(Word and element location data)
>>>>>

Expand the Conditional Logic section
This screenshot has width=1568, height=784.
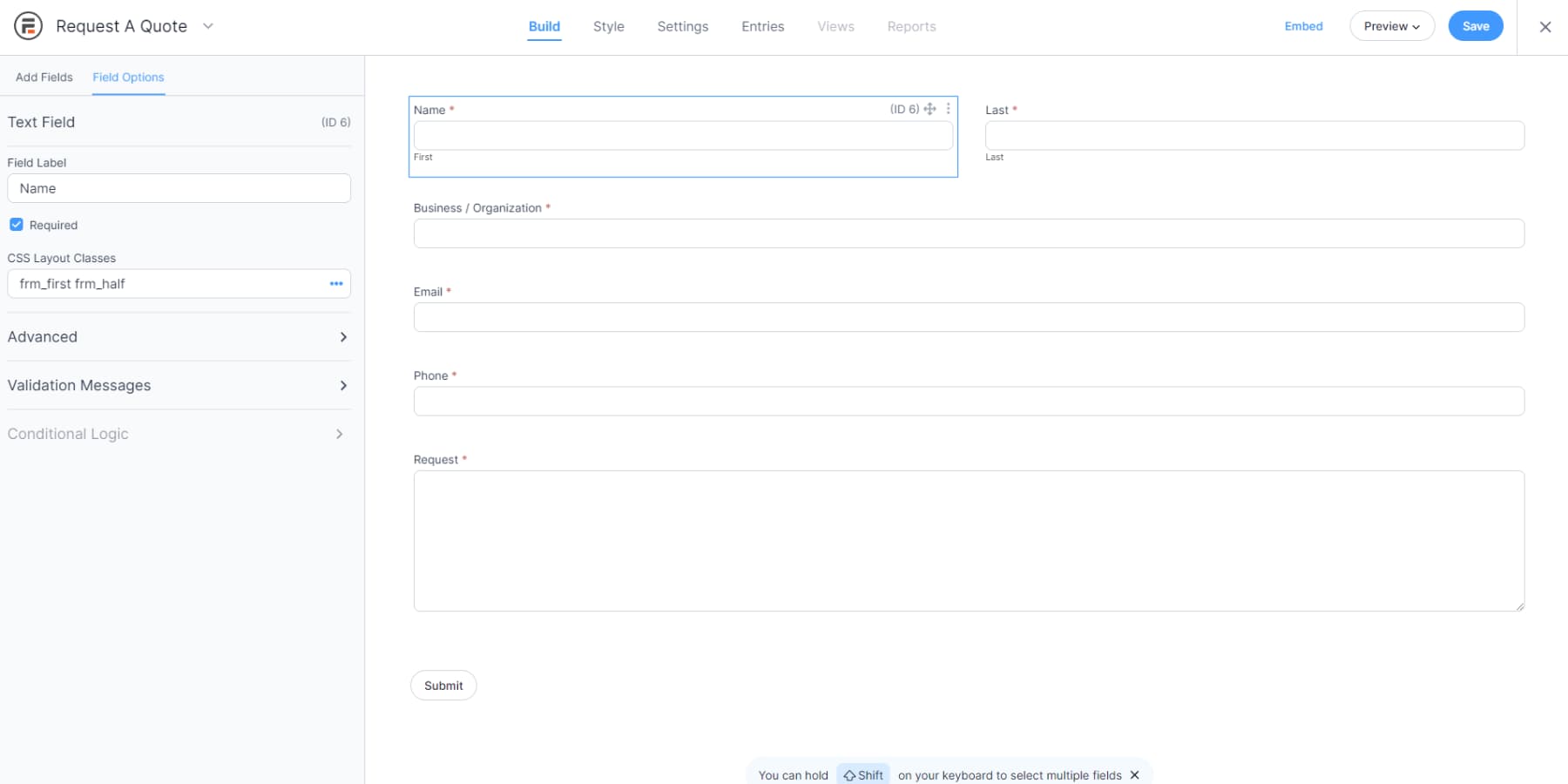pos(178,433)
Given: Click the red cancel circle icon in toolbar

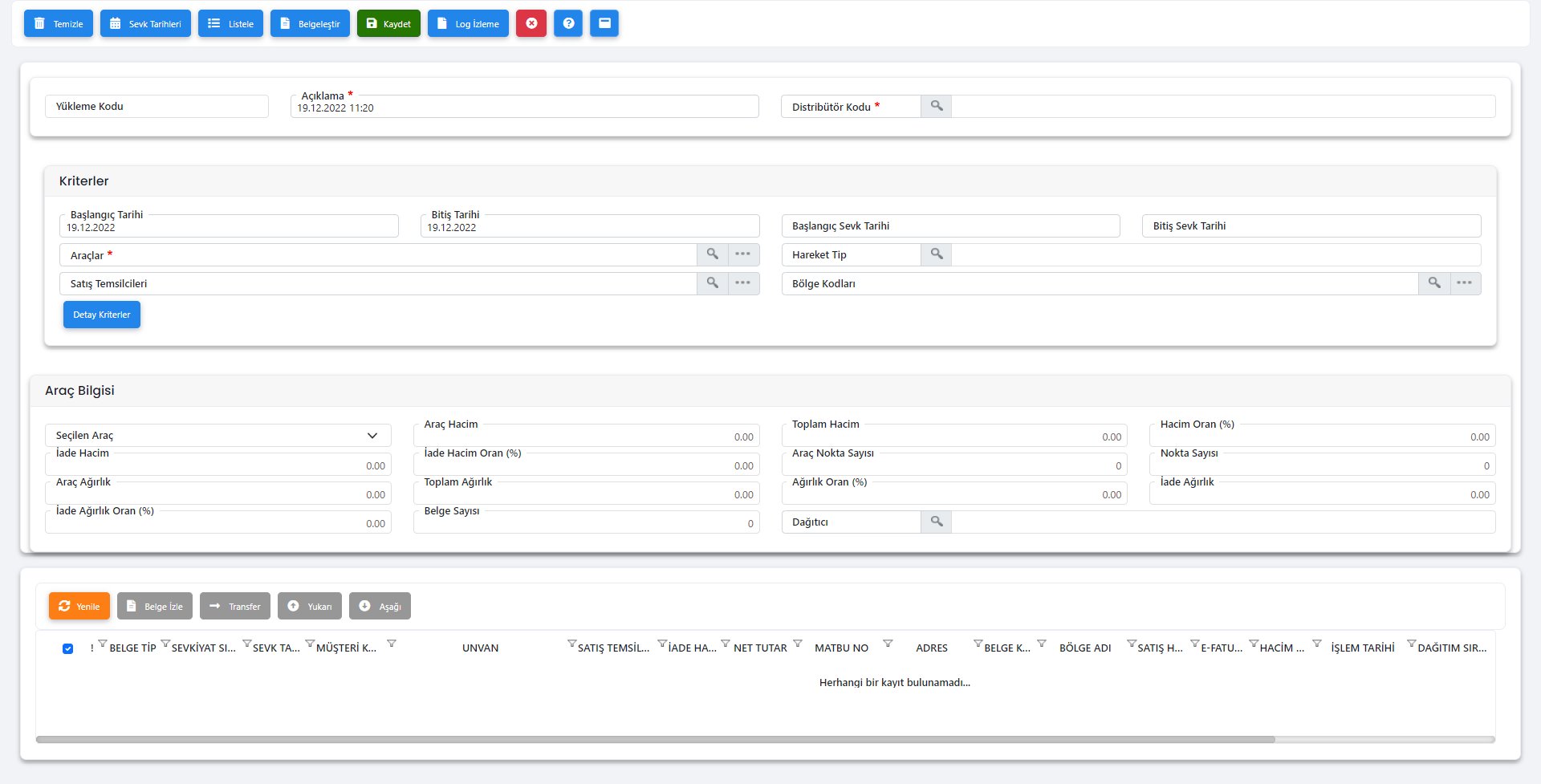Looking at the screenshot, I should click(531, 23).
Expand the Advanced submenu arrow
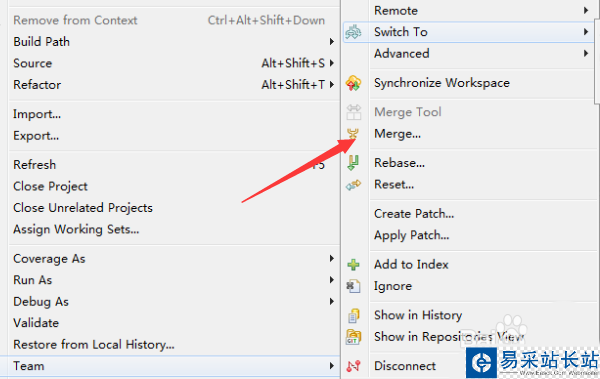 tap(586, 54)
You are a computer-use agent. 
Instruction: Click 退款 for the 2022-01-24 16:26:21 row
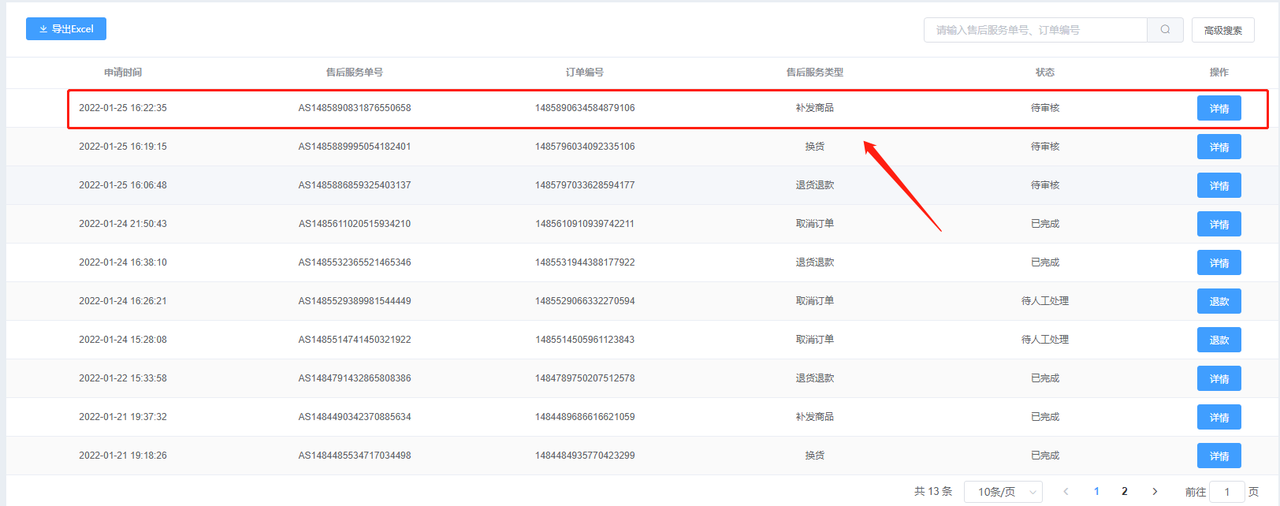(1219, 301)
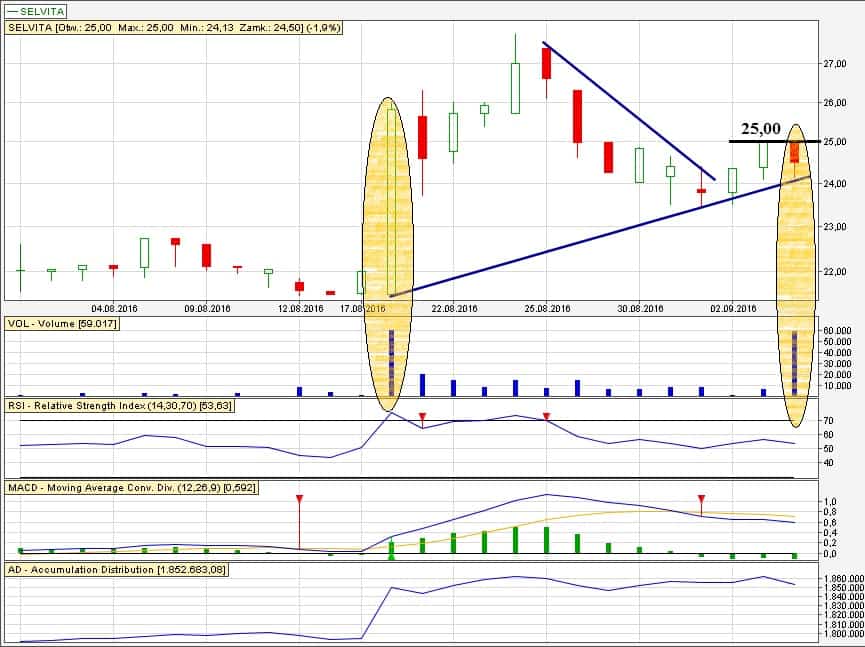Click the red MACD sell marker near 02.09.2016
Viewport: 865px width, 647px height.
tap(701, 500)
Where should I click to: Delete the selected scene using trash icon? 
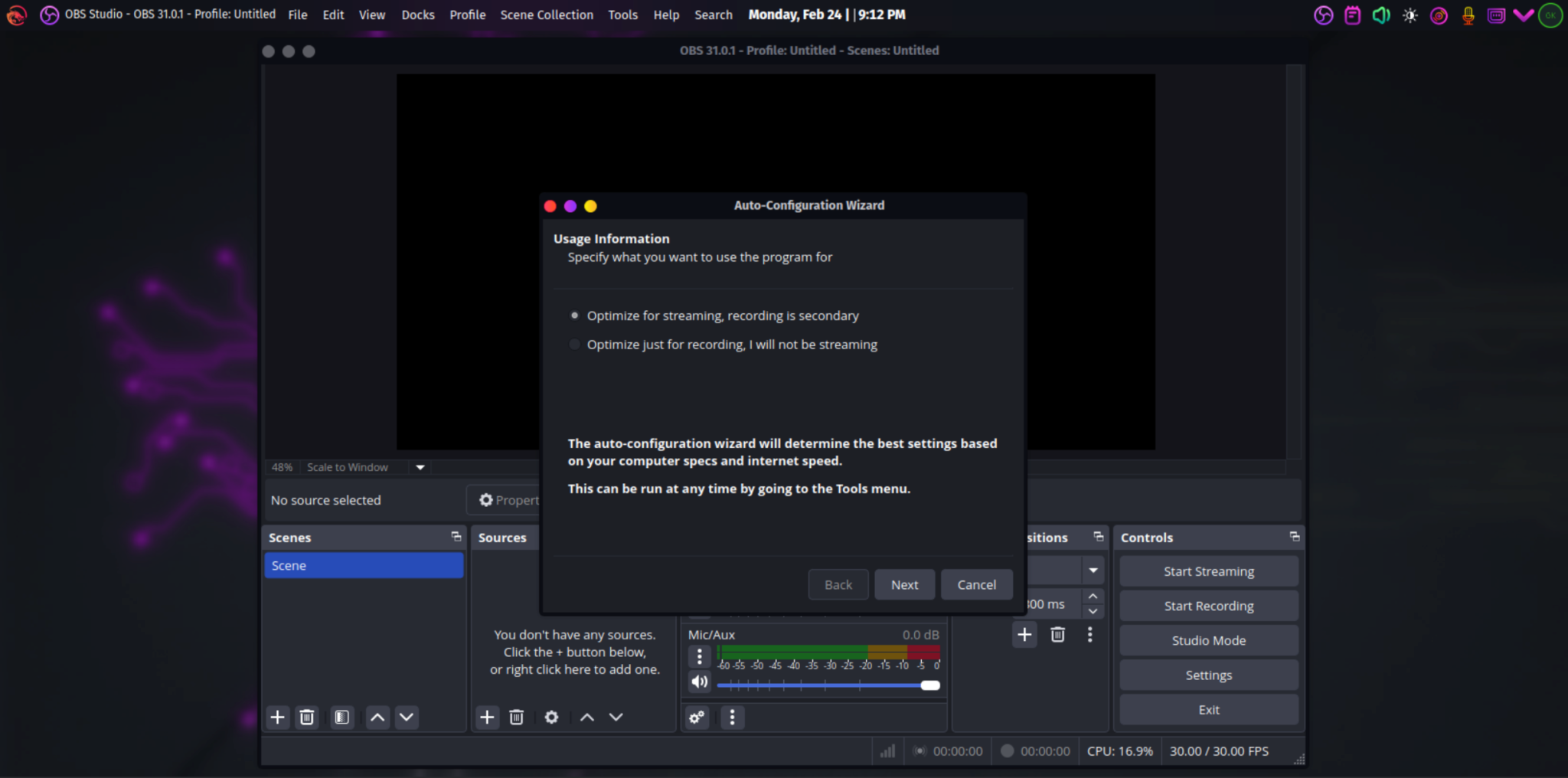tap(307, 717)
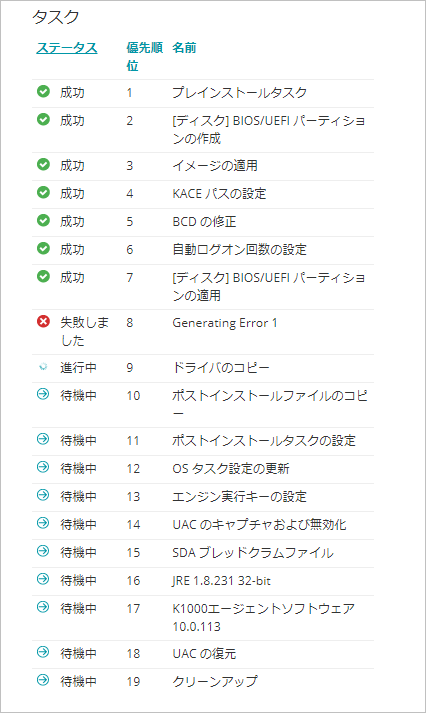Viewport: 426px width, 713px height.
Task: Select the エンジン実行キーの設定 task name
Action: (239, 497)
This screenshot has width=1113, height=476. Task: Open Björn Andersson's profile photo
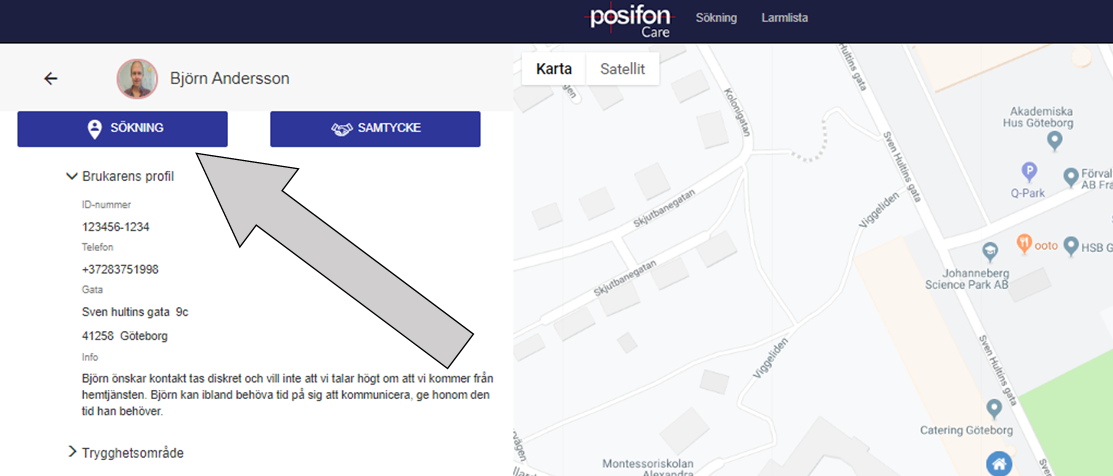(137, 79)
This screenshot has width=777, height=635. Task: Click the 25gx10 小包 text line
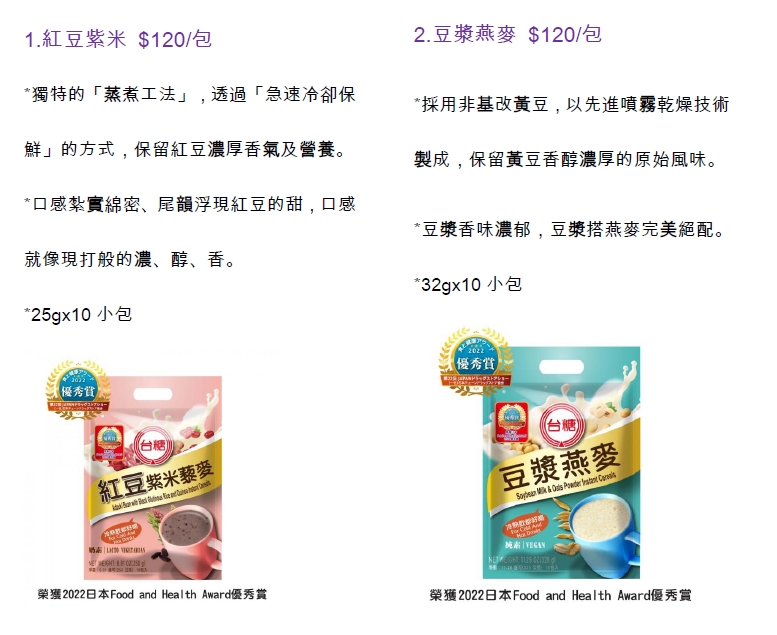tap(78, 314)
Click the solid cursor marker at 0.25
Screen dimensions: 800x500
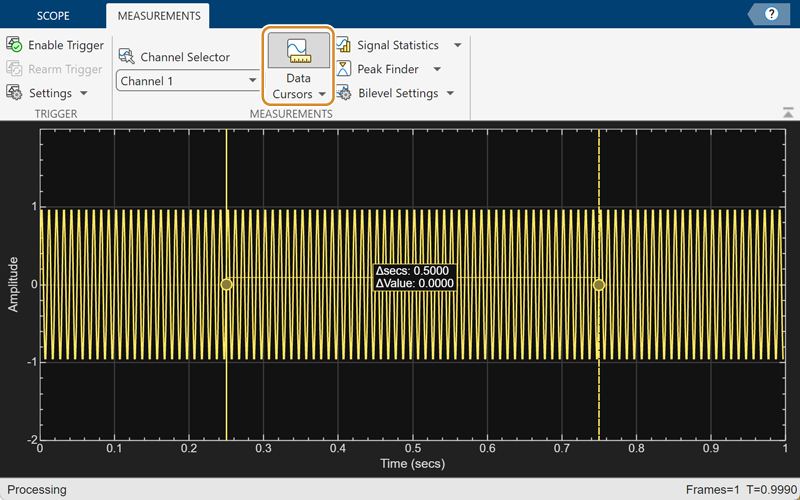[227, 284]
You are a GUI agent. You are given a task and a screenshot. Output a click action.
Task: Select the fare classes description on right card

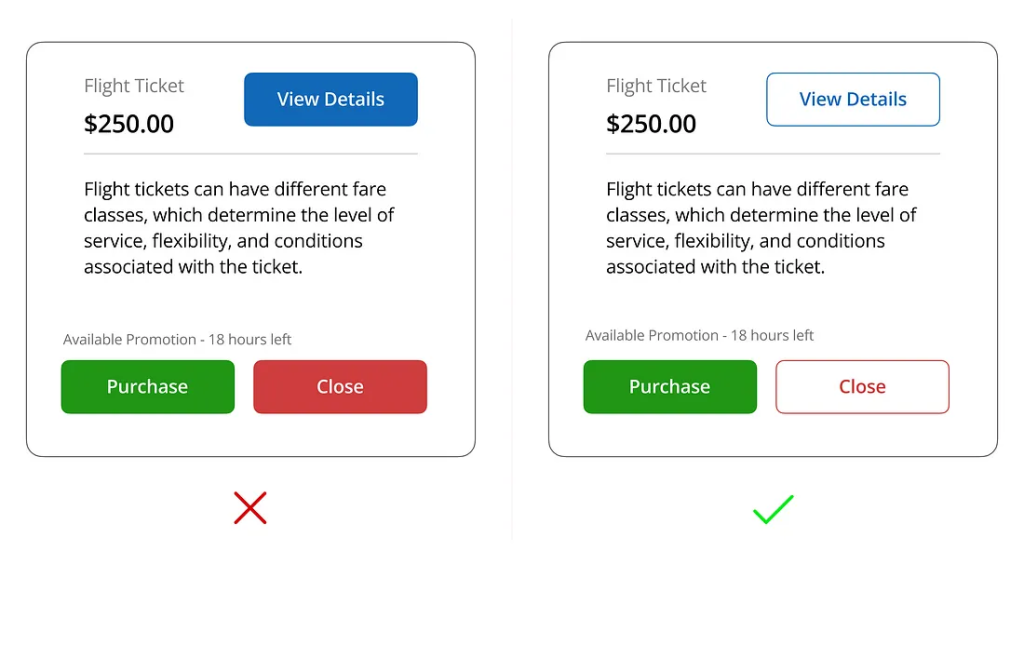click(x=762, y=227)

<<<<<

*Given task*. Update the data above by replacing "Expand" with "Open up" and leaving everything else the same. Leave the pictures out of your answer.

*Answer*.
Open up the Conditional Logic section
This screenshot has width=1568, height=784.
pos(178,433)
Given: Click the red cancel circle icon in toolbar

Looking at the screenshot, I should click(531, 23).
Open up the Advanced submenu arrow
 tap(586, 54)
You are a computer-use agent. 
Instruction: Click 退款 for the 2022-01-24 16:26:21 row
(1219, 301)
Click the red MACD sell marker near 02.09.2016
Viewport: 865px width, 647px height.
tap(701, 500)
Where should I click to: Delete the selected scene using trash icon? 
tap(307, 717)
Viewport: 426px width, 713px height.
Task: Select the エンジン実行キーの設定 task name
Action: (239, 497)
This screenshot has width=1113, height=476. Task: Open Björn Andersson's profile photo
(137, 79)
This screenshot has width=777, height=635. Task: Click the 25gx10 小包 text line
tap(78, 314)
Click the solid cursor marker at 0.25
Screen dimensions: 800x500
[227, 284]
You are a GUI agent. You are given a task and a screenshot. Output a click action.
Task: Select the fare classes description on right card

click(x=762, y=227)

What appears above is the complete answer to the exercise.